"Saat ini kita telah memasuki babak baru dalam hubungan ini, khususnya dalam bidang militer. Indonesia dan Rusia adalah dua negara yang bersahabat. Kita memiliki kerjasama tehnik militer yang sangat aktif."JAKARTA -- Pemerintah Federasi Rusia menyatakan siap dan bersedia untuk kembali memperkuat postur pertahanan Indonesia, hal ini disampaikan Atase Militer Kedutaan Besar Rusia di Jakarta, Kolonel Nikolay Nikolayuk, di Hotel Borobudur, Jakarta, dalam moment Perayaan Hari Pasukan Bersenjata Rusia.
Nikolayuk menegaskan, Rusia selalu siap mengembangkan dan memperkuat militer Indonesia sejauh yang Indonesia inginkan, karena kedua negara memiliki hubungan sejarah yang sangat panjang dan dalam.
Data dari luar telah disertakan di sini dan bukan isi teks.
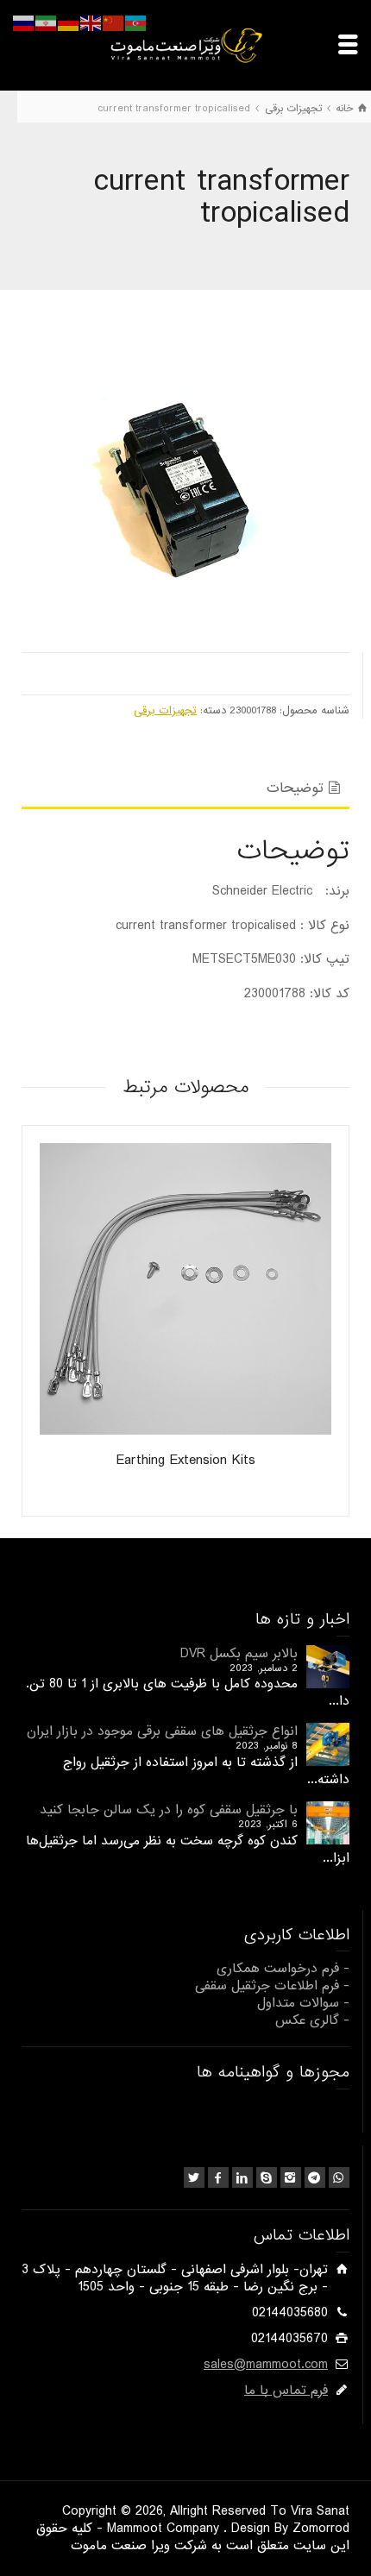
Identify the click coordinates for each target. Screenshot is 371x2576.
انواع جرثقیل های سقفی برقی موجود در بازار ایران (162, 1731)
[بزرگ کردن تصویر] (185, 475)
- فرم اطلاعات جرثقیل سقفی (272, 1986)
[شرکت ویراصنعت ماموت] (185, 45)
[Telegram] (315, 2177)
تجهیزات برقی (165, 710)
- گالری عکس (312, 2020)
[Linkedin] (242, 2177)
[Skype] (266, 2177)
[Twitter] (194, 2177)
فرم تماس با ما (286, 2390)
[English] (91, 23)
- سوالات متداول (303, 2003)
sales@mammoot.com (266, 2364)
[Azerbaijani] (136, 23)
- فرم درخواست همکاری (283, 1968)
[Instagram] (290, 2177)
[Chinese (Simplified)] (114, 23)
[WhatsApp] (339, 2177)
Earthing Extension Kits (185, 1460)
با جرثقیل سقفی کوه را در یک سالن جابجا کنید (169, 1810)
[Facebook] (218, 2177)
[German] (69, 23)
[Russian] (24, 23)
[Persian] (46, 23)
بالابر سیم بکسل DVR (239, 1653)
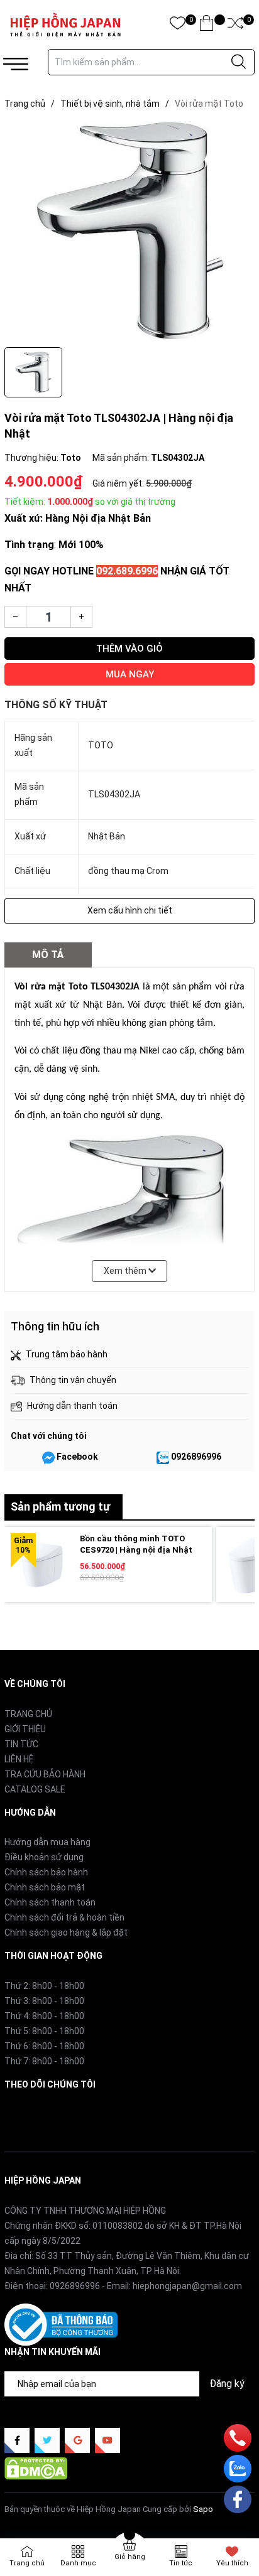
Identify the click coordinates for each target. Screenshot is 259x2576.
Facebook (77, 1457)
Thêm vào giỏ (129, 648)
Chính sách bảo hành (46, 1872)
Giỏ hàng (129, 2557)
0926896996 (196, 1457)
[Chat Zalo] (163, 1457)
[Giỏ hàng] (206, 25)
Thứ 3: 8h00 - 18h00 (44, 2001)
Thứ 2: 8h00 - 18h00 (44, 1986)
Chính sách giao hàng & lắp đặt (66, 1932)
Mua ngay (130, 674)
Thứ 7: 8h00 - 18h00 (44, 2061)
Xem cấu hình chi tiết (129, 910)
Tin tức (180, 2563)
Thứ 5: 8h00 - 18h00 (44, 2031)
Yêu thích (232, 2563)
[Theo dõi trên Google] (77, 2440)
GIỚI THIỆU (25, 1729)
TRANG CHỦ (28, 1714)
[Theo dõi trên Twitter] (47, 2440)
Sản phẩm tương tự (60, 1506)
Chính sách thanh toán (50, 1902)
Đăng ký (227, 2384)
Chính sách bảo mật (44, 1887)
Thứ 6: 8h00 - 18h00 (44, 2046)
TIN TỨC (21, 1744)
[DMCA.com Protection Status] (35, 2468)
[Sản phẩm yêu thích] (177, 25)
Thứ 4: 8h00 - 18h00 (44, 2016)
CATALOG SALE (34, 1789)
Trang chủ (27, 2563)
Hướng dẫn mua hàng (47, 1842)
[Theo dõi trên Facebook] (17, 2440)
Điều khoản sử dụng (44, 1857)
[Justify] (238, 62)
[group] (129, 231)
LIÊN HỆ (18, 1759)
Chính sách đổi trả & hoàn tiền (64, 1917)
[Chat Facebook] (48, 1457)
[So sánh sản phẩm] (235, 25)
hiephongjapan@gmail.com (187, 2286)
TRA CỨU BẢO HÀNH (44, 1774)
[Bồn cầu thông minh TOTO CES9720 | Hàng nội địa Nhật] (42, 1564)
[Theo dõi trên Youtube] (107, 2440)
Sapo (203, 2509)
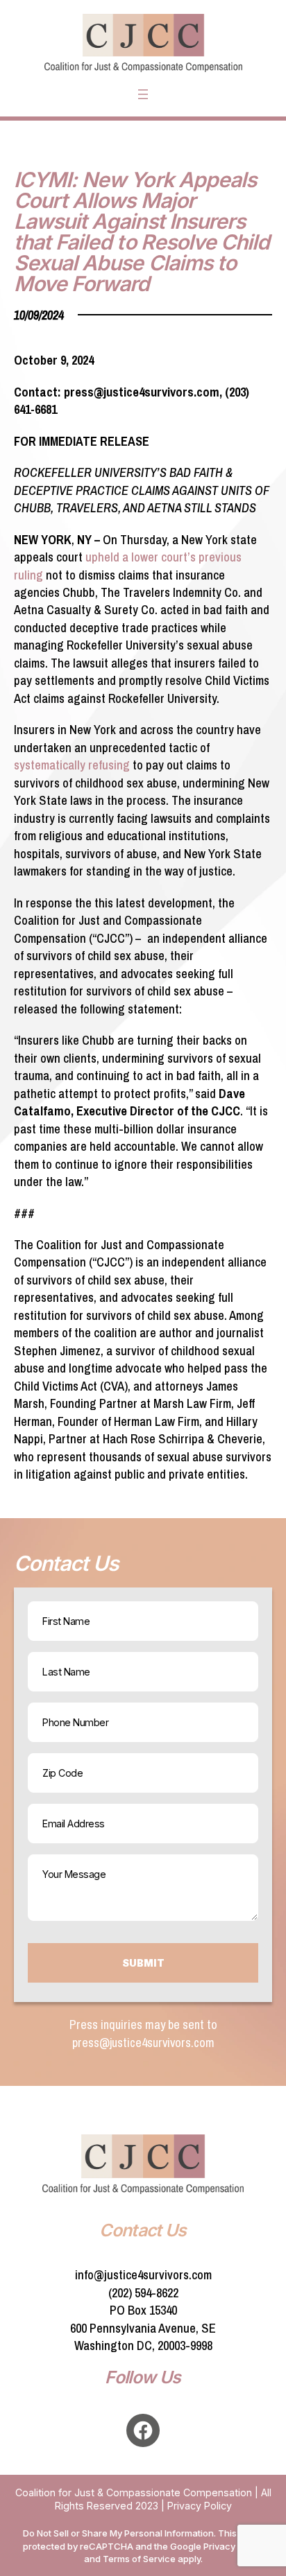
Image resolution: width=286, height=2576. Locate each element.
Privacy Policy (199, 2506)
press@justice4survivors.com (143, 2042)
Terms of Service (139, 2558)
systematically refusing (72, 765)
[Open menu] (143, 94)
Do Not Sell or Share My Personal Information (118, 2533)
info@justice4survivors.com (143, 2274)
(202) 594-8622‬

Dia menyebut, sejak awal kemerdekaan Indonesia, Rusia sudah memberikan dukungan dari segi politik maupun militer ke Indonesia.
"Berbicara mengenai sejarah hubungan bilateral antara Rusia dan Indonesia, saya ingin menyampaikan bahwa Rusia sudah menyediakan banyak dukungan militer dan politik kepada Indonesia sedari awal kemerdekaan (Indonesia)," ucap Nikolayuk, dilansir dari Sindonews.com, Senin (26/2/2018).
Nikolayuk mengatakan, saat ini hubungan kedua negara sudah mencapai babak baru, khususnya dalam bidang militer. Indonesia telah lama mengoperasikan berbagai alutsista dan persenjataan buatan Rusia, dan jika memungkinkan, Rusia akan memberikan bantuan kerjasama militer untuk Indonesia, hingga kembali menjadi yang terkuat di wilayah bumi bagian selatan.
"Saat ini kita telah memasuki babak baru dalam hubungan ini, khususnya dalam bidang militer. Indonesia dan Rusia adalah dua negara yang bersahabat. Kita memiliki kerjasama tehnik militer yang sangat aktif. Waktu demi waktu kita meningkatkan hubungan antar-militer. Dan sangat penting bagi kita untuk menggarisbawahi bahwa Rusia siap untuk mengembangkan proses ini sejauh yang Indonesia inginkan," ucapnya.
Namun, Rusia menyadari semuanya kembali ke pihak Indonesia dan bagaimana merespon tawaran yang diberikan Moskow. Sebab, kerjasama kedua negara akan tetap berjalan diberbagai bidang.
Atase Militer Kedutaan Besar Rusia di Jakarta, Kolonel Nikolay Nikolayuk. (Foto: Istimewa) |
Persahabatan Tak Lekang Oleh Zaman
Sejarah mencatat, hubungan Indonesia-Rusia atau dulu dikenal dengan Uni Soviet, hampir sama tuanya dengan umur Republik Indonesia. Uni Soviet sudah memberikan bantuan bahkan jauh sebelum Indonesia merdeka. Soviet mendukung gerakan antikolonialisme di Asia dan tertarik dengan misi Soekarno untuk membebaskan seluruh Hindia Timur dari kolonial Belanda.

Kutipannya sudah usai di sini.